--- START OF RAW DATA ---

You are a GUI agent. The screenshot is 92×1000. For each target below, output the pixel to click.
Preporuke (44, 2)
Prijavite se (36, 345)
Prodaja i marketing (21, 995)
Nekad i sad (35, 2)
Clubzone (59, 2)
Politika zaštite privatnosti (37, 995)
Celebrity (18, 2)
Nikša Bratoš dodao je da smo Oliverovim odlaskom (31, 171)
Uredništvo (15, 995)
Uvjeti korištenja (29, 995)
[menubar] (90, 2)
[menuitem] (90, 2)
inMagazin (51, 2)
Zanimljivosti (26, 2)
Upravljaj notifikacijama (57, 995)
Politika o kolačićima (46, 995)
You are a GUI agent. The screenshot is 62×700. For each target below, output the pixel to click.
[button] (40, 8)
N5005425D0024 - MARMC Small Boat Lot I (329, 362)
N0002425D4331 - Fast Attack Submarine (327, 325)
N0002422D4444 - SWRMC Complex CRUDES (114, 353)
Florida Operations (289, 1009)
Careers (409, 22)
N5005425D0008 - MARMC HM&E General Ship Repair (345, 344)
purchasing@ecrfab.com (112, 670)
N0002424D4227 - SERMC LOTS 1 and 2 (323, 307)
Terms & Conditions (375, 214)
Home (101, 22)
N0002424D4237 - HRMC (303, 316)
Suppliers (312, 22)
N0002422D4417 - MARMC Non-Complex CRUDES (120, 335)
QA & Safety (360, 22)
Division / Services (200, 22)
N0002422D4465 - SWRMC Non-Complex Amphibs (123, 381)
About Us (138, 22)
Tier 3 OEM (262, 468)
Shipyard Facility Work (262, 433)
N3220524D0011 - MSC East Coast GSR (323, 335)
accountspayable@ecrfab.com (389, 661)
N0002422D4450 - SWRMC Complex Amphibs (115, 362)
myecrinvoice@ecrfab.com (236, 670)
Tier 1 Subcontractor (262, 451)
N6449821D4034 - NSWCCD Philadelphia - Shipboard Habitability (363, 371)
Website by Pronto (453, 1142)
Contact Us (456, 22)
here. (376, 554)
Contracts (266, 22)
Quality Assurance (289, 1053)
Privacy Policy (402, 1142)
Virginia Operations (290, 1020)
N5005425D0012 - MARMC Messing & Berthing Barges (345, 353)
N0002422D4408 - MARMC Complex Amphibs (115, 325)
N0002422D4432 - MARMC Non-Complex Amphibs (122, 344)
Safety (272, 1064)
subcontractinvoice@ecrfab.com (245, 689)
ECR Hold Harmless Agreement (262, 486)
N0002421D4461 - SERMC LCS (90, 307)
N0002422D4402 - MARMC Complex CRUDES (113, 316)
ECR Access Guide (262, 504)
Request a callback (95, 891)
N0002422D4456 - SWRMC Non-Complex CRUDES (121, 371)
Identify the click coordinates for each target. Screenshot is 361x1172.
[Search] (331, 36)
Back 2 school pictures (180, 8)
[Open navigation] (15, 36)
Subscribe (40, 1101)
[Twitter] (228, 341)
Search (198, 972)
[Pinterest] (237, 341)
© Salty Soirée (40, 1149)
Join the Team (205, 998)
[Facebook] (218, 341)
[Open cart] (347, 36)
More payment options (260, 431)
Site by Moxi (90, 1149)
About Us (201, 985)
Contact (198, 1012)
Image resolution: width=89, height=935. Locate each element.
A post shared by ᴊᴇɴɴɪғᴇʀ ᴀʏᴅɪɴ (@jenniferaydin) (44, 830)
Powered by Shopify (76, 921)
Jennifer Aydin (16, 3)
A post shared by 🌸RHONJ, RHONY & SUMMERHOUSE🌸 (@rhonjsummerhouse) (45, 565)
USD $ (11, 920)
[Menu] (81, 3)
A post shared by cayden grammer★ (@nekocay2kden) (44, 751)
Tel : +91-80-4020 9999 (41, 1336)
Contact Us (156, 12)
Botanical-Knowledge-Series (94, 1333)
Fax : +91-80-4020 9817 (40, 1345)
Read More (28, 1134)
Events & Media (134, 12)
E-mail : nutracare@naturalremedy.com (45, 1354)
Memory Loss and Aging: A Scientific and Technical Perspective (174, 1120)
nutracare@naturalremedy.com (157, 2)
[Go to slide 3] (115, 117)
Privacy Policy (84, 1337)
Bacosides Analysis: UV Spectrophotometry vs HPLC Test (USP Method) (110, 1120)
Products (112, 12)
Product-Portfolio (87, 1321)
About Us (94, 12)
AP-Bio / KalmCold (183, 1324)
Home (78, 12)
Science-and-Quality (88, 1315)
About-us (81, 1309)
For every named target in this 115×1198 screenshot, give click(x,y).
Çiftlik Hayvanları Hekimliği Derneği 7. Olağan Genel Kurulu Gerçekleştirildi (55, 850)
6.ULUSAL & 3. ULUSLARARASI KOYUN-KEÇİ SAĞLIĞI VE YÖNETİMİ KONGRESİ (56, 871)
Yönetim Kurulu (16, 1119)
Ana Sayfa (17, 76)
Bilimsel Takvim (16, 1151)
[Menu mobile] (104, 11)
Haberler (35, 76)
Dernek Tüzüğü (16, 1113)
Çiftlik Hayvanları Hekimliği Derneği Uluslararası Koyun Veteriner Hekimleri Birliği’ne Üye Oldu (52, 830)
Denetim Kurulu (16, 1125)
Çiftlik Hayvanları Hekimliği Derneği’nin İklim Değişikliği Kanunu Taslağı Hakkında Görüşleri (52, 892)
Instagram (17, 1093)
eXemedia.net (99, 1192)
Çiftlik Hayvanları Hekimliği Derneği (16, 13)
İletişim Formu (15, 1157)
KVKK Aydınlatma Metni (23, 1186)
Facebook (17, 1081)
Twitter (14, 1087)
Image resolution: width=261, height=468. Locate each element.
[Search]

--- END OF RAW DATA ---

TO DO:
Render every row above as a numbered list, leaving out blank lines.

TASK SOLUTION:
1. You are a GUI agent. The screenshot is 92×1000. For each target below, output the pixel to click.
2. Preporuke (44, 2)
3. Prijavite se (36, 345)
4. Prodaja i marketing (21, 995)
5. Nekad i sad (35, 2)
6. Clubzone (59, 2)
7. Politika zaštite privatnosti (37, 995)
8. Celebrity (18, 2)
9. Nikša Bratoš dodao je da smo Oliverovim odlaskom (31, 171)
10. Uredništvo (15, 995)
11. Uvjeti korištenja (29, 995)
12. [menubar] (90, 2)
13. [menuitem] (90, 2)
14. inMagazin (51, 2)
15. Zanimljivosti (26, 2)
16. Upravljaj notifikacijama (57, 995)
17. Politika o kolačićima (46, 995)
18. You are a GUI agent. The screenshot is 62×700. For each target below, output the pixel to click.
19. [button] (40, 8)
20. N5005425D0024 - MARMC Small Boat Lot I (329, 362)
21. N0002425D4331 - Fast Attack Submarine (327, 325)
22. N0002422D4444 - SWRMC Complex CRUDES (114, 353)
23. Florida Operations (289, 1009)
24. Careers (409, 22)
25. N5005425D0008 - MARMC HM&E General Ship Repair (345, 344)
26. purchasing@ecrfab.com (112, 670)
27. N0002424D4227 - SERMC LOTS 1 and 2 (323, 307)
28. Terms & Conditions (375, 214)
29. Home (101, 22)
30. N0002424D4237 - HRMC (303, 316)
31. Suppliers (312, 22)
32. N0002422D4417 - MARMC Non-Complex CRUDES (120, 335)
33. QA & Safety (360, 22)
34. Division / Services (200, 22)
35. N0002422D4465 - SWRMC Non-Complex Amphibs (123, 381)
36. About Us (138, 22)
37. Tier 3 OEM (262, 468)
38. Shipyard Facility Work (262, 433)
39. N3220524D0011 - MSC East Coast GSR (323, 335)
40. accountspayable@ecrfab.com (389, 661)
41. N0002422D4450 - SWRMC Complex Amphibs (115, 362)
42. myecrinvoice@ecrfab.com (236, 670)
43. Tier 1 Subcontractor (262, 451)
44. N6449821D4034 - NSWCCD Philadelphia - Shipboard Habitability (363, 371)
45. Website by Pronto (453, 1142)
46. Contact Us (456, 22)
47. here. (376, 554)
48. Contracts (266, 22)
49. Quality Assurance (289, 1053)
50. Privacy Policy (402, 1142)
51. Virginia Operations (290, 1020)
52. N5005425D0012 - MARMC Messing & Berthing Barges (345, 353)
53. N0002422D4408 - MARMC Complex Amphibs (115, 325)
54. N0002422D4432 - MARMC Non-Complex Amphibs (122, 344)
55. Safety (272, 1064)
56. subcontractinvoice@ecrfab.com (245, 689)
57. ECR Hold Harmless Agreement (262, 486)
58. N0002421D4461 - SERMC LCS (90, 307)
59. N0002422D4402 - MARMC Complex CRUDES (113, 316)
60. ECR Access Guide (262, 504)
61. Request a callback (95, 891)
62. N0002422D4456 - SWRMC Non-Complex CRUDES (121, 371)
63. Identify the click coordinates for each target. Screenshot is 361x1172.
64. [Search] (331, 36)
65. Back 2 school pictures (180, 8)
66. [Open navigation] (15, 36)
67. Subscribe (40, 1101)
68. [Twitter] (228, 341)
69. Search (198, 972)
70. [Pinterest] (237, 341)
71. © Salty Soirée (40, 1149)
72. Join the Team (205, 998)
73. [Facebook] (218, 341)
74. [Open cart] (347, 36)
75. More payment options (260, 431)
76. Site by Moxi (90, 1149)
77. About Us (201, 985)
78. Contact (198, 1012)
79. Image resolution: width=89, height=935. Locate each element.
80. A post shared by ᴊᴇɴɴɪғᴇʀ ᴀʏᴅɪɴ (@jenniferaydin) (44, 830)
81. Powered by Shopify (76, 921)
82. Jennifer Aydin (16, 3)
83. A post shared by 🌸RHONJ, RHONY & SUMMERHOUSE🌸 (@rhonjsummerhouse) (45, 565)
84. USD $ (11, 920)
85. [Menu] (81, 3)
86. A post shared by cayden grammer★ (@nekocay2kden) (44, 751)
87. Tel : +91-80-4020 9999 (41, 1336)
88. Contact Us (156, 12)
89. Botanical-Knowledge-Series (94, 1333)
90. Fax : +91-80-4020 9817 (40, 1345)
91. Read More (28, 1134)
92. Events & Media (134, 12)
93. E-mail : nutracare@naturalremedy.com (45, 1354)
94. Memory Loss and Aging: A Scientific and Technical Perspective (174, 1120)
95. nutracare@naturalremedy.com (157, 2)
96. [Go to slide 3] (115, 117)
97. Privacy Policy (84, 1337)
98. Bacosides Analysis: UV Spectrophotometry vs HPLC Test (USP Method) (110, 1120)
99. Products (112, 12)
100. Product-Portfolio (87, 1321)
101. About Us (94, 12)
102. AP-Bio / KalmCold (183, 1324)
103. Home (78, 12)
104. Science-and-Quality (88, 1315)
105. About-us (81, 1309)
106. For every named target in this 115×1198 screenshot, give click(x,y).
107. Çiftlik Hayvanları Hekimliği Derneği 7. Olağan Genel Kurulu Gerçekleştirildi (55, 850)
108. 6.ULUSAL & 3. ULUSLARARASI KOYUN-KEÇİ SAĞLIĞI VE YÖNETİMİ KONGRESİ (56, 871)
109. Yönetim Kurulu (16, 1119)
110. Ana Sayfa (17, 76)
111. Bilimsel Takvim (16, 1151)
112. [Menu mobile] (104, 11)
113. Haberler (35, 76)
114. Dernek Tüzüğü (16, 1113)
115. Çiftlik Hayvanları Hekimliği Derneği Uluslararası Koyun Veteriner Hekimleri Birliği’ne Üye Oldu (52, 830)
116. Denetim Kurulu (16, 1125)
117. Çiftlik Hayvanları Hekimliği Derneği’nin İklim Değişikliği Kanunu Taslağı Hakkında Görüşleri (52, 892)
118. Instagram (17, 1093)
119. eXemedia.net (99, 1192)
120. Çiftlik Hayvanları Hekimliği Derneği (16, 13)
121. İletişim Formu (15, 1157)
122. KVKK Aydınlatma Metni (23, 1186)
123. Facebook (17, 1081)
124. Twitter (14, 1087)
125. Image resolution: width=261, height=468. Locate each element.
126. [Search]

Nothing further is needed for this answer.